Wired AI • 107일 전

인터넷 최고의 아카이브 도구가 위험에 처했다

IMP

8/10

핵심 요약

인터넷 아카이브의 웹 페이지 보존 도구인 웨이백 머신(Wayback Machine)을 뉴욕타임스, USA 투데이 등 주요 언론사와 레딧 등이 AI 데이터 스크래핑 우려로 인해 차단하고 있습니다. 이에 대해 전자프론티어재단(EFF) 등 옹호 단체와 100명 이상의 기자들은 공개 서한을 통해 웨이백 머신이 공공의 이익을 위한 언론 보존과 팩트체크에 필수적이라며 이를 막아서는 안 된다고 반발하고 있습니다.

번역된 본문

이번 달, USA 투데이(USA Today)는 미국 이민세관단속국(ICE)이 억류 정책의 영향에 대한 핵심 정보 공개를 지연시킨 방법을 폭로한 훌륭한 보도를 내놓았다. 이 기사의 작성자들은 인터넷 아카이브(Internet Archive)의 웨이백 머신(Wayback Machine)을 사용해 ICE의 억류 통계를 수집 및 분석하고 트럼프 행정부에서 이 기관이 어떻게 변화했는지 추적했다.

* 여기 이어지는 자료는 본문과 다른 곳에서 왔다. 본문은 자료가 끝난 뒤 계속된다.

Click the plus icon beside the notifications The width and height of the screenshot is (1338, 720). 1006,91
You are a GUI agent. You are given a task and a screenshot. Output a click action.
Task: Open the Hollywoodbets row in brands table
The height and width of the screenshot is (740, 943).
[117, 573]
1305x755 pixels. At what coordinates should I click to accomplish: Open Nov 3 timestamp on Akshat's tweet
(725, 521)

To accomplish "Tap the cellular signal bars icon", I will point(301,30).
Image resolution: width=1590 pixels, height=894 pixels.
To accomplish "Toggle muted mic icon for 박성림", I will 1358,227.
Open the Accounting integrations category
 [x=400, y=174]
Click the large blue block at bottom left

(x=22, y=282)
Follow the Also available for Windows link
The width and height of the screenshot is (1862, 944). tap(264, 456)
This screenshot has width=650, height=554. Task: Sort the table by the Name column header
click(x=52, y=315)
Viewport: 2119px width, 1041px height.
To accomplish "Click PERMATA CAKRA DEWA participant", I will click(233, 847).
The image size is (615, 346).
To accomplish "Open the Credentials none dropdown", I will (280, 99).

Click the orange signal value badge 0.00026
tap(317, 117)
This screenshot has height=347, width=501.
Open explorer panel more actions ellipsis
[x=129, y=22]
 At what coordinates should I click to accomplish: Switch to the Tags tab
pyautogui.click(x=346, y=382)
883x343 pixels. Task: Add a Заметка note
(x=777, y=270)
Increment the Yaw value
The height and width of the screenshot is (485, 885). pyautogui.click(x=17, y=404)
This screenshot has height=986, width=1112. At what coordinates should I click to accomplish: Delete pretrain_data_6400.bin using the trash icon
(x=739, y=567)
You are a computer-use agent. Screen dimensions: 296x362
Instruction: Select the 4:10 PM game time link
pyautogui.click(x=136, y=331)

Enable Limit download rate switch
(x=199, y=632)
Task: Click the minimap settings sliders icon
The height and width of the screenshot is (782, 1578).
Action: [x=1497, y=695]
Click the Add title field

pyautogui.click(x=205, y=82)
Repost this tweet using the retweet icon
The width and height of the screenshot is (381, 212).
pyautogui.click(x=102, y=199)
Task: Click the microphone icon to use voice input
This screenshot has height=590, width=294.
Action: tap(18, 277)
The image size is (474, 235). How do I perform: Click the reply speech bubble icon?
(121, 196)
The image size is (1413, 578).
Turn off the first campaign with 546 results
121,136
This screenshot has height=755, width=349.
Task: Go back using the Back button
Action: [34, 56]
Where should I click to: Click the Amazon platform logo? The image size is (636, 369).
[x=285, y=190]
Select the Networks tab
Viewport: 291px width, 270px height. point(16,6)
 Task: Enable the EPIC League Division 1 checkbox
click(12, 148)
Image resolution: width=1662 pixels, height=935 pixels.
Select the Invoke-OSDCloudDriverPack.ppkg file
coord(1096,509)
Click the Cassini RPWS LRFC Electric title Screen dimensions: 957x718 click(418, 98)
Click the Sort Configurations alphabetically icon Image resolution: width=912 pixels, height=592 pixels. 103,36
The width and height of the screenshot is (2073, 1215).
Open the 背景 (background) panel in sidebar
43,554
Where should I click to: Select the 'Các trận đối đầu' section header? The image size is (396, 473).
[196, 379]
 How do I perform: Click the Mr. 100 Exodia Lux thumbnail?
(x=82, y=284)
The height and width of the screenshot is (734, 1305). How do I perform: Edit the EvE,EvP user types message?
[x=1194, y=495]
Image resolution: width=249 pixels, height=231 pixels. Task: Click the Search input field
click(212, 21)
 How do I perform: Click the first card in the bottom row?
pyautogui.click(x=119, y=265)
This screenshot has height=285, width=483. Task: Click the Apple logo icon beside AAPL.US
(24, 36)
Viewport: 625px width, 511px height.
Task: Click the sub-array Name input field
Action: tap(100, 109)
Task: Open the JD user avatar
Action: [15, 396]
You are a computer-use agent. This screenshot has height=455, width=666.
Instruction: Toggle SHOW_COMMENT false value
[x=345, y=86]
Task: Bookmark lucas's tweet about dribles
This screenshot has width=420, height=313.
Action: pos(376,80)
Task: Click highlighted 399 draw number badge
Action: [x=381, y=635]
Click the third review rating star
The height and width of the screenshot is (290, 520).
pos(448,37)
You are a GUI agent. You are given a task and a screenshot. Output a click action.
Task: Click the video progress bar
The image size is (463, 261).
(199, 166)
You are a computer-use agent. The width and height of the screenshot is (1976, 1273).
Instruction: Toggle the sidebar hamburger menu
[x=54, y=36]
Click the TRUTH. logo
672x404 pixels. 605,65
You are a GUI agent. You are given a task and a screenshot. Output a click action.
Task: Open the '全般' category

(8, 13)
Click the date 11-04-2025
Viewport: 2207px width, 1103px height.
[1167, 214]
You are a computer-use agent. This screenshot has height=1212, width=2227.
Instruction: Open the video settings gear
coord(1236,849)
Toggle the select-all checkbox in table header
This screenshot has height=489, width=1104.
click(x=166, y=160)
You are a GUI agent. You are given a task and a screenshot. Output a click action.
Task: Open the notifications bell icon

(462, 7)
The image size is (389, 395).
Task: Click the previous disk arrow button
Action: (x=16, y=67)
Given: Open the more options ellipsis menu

이 기사는 웹 페이지를 크롤링하고 보존하는 웨이백 머신이 어떻게 공공의 이익을 위해 정보를 보존하는 데 도움을 주었는지 보여주는 수많은 사례 중 하나다. 웨이백 머신의 디렉터인 마크 그레이엄(Mark Graham)은 이 상황이 "약간 아이러니하다"고 말했다. 자사 이름과 같은 신문을 포함해 200개 이상의 추가 미디어 매체를 운영하는 출판 그룹 USA 투데이(옛 이름 Gannett)는 웨이백 머신이 자사의 콘텐츠를 아카이빙하는 것을 금지하고 있다. 그레이엄은 "그들은 웨이백 머신이 존재하기 때문에 기사 연구를 위해 자료를 취합할 수 있었습니다. 동시에 그들은 접근을 차단하고 있습니다"라고 말했다.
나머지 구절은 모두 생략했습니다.